ACTIVITY: Copy the records below verbatim, from the first line through the line containing "Viewport: 697px width, 422px height.", inclusive, and output nothing else.

[Saved entries]
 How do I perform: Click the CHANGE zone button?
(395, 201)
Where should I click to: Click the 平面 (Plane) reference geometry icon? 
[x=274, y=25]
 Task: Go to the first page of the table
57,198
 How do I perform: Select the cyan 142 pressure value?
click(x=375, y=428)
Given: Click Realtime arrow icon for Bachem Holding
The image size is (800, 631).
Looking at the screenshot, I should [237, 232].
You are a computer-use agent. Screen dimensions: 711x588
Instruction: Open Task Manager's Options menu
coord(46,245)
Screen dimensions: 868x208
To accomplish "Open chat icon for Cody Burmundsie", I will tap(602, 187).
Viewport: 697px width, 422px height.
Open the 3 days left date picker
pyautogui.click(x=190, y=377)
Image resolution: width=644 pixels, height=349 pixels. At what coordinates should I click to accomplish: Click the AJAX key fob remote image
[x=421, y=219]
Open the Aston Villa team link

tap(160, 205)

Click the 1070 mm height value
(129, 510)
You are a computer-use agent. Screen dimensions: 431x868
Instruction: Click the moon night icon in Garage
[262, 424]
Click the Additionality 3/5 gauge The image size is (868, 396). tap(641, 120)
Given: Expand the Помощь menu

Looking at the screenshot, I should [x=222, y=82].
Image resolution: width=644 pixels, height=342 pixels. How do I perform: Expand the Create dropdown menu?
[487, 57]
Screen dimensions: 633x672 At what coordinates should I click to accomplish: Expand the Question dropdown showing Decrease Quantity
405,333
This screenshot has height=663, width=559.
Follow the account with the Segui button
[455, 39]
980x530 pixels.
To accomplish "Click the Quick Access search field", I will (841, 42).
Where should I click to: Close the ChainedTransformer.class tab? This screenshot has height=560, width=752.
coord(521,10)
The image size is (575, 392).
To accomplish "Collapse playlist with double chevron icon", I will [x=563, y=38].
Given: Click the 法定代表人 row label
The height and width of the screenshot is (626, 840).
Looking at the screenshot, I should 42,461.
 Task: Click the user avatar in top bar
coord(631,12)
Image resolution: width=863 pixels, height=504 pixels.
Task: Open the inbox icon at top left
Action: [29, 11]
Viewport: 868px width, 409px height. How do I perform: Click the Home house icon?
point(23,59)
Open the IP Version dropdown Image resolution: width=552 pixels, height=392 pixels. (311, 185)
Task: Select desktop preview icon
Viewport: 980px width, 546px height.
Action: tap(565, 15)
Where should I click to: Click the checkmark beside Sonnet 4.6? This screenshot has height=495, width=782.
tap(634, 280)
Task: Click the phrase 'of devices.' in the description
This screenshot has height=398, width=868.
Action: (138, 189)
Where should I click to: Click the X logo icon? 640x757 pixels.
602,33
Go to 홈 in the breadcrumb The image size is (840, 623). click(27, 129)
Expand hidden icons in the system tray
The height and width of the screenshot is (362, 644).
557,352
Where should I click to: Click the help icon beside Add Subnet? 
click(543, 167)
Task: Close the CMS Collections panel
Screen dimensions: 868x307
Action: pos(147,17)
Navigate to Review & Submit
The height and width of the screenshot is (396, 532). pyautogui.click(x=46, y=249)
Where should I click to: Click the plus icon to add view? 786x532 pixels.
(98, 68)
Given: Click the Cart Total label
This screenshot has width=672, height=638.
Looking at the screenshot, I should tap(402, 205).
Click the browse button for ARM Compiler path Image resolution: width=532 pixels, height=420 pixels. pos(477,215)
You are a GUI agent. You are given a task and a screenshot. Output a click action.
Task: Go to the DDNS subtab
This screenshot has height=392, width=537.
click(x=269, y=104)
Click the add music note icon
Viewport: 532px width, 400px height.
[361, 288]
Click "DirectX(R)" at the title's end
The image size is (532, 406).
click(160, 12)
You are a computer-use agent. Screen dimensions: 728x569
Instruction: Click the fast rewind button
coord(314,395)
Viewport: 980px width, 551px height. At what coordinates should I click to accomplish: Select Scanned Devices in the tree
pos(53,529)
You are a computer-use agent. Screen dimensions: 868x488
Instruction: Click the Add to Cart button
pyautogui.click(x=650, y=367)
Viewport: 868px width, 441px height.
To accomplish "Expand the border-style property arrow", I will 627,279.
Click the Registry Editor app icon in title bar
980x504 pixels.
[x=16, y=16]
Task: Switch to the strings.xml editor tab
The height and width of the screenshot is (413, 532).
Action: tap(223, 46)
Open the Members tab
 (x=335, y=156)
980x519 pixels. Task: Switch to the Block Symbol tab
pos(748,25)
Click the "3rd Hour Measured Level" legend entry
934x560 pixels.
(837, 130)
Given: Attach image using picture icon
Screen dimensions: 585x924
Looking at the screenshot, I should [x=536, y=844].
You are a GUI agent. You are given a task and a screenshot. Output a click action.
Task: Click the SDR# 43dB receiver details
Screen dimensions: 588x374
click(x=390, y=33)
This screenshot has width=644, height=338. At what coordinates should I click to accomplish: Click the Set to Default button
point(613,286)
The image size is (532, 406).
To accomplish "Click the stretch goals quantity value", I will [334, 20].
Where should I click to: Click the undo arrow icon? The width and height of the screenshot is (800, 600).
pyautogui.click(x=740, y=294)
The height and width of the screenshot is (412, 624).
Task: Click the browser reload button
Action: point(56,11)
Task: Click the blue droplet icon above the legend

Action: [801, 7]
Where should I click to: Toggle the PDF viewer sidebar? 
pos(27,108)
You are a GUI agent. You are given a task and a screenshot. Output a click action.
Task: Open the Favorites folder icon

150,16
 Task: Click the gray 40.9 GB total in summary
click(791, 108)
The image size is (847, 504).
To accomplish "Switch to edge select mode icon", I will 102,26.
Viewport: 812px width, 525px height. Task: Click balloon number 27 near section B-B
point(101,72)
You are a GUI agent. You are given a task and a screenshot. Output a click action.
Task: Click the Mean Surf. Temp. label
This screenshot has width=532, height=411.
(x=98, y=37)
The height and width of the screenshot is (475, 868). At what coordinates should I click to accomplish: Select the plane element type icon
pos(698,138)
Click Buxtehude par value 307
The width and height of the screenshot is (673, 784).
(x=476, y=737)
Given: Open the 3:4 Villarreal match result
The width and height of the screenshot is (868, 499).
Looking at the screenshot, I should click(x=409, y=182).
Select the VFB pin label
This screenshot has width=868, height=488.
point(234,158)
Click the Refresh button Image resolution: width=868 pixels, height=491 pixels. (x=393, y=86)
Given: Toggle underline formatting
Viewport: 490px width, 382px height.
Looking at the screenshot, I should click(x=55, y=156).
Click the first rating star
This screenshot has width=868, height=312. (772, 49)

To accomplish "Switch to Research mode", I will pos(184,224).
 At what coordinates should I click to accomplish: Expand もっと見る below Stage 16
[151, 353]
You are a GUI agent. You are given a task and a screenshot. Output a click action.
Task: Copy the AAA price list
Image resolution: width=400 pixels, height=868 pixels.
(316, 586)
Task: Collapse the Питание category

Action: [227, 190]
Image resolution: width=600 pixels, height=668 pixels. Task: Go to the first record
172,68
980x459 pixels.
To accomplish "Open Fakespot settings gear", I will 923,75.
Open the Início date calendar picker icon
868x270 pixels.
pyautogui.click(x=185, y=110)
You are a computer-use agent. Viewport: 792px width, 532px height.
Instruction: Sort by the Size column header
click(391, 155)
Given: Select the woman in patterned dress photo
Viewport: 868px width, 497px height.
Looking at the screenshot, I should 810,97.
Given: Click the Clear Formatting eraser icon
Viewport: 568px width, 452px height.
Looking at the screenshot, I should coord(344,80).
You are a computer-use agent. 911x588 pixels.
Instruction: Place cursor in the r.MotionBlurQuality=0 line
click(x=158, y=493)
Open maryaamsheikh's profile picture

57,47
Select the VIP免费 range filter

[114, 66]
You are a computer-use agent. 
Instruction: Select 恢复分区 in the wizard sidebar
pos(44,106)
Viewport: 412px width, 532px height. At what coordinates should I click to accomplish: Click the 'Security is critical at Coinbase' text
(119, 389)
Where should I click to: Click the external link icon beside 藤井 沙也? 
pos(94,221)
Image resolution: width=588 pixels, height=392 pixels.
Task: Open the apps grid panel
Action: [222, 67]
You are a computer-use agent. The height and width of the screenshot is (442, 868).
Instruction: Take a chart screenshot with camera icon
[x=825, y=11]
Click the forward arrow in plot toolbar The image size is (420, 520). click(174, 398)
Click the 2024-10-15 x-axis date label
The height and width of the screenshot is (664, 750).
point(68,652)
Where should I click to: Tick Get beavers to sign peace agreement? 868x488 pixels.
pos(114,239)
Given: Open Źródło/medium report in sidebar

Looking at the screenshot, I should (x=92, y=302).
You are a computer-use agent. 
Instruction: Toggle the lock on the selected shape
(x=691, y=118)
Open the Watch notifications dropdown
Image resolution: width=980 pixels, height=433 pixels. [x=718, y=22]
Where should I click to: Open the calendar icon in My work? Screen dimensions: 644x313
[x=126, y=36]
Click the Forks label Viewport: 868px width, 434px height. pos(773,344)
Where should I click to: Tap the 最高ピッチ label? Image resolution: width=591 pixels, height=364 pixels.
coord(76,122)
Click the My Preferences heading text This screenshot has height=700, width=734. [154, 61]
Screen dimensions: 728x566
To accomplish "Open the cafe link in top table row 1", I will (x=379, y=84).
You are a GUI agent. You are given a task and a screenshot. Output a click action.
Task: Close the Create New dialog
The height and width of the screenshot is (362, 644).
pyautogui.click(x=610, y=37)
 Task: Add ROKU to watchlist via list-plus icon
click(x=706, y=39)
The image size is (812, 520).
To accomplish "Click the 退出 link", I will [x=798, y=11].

FINISHED TASK:
 How do I perform: Click the CHANGE zone button?
(395, 201)
Where should I click to: Click the 平面 (Plane) reference geometry icon? 
[x=274, y=25]
 Task: Go to the first page of the table
57,198
 How do I perform: Select the cyan 142 pressure value?
click(x=375, y=428)
Given: Click Realtime arrow icon for Bachem Holding
The image size is (800, 631).
Looking at the screenshot, I should [237, 232].
You are a computer-use agent. Screen dimensions: 711x588
Instruction: Open Task Manager's Options menu
coord(46,245)
Screen dimensions: 868x208
To accomplish "Open chat icon for Cody Burmundsie", I will tap(602, 187).
Viewport: 697px width, 422px height.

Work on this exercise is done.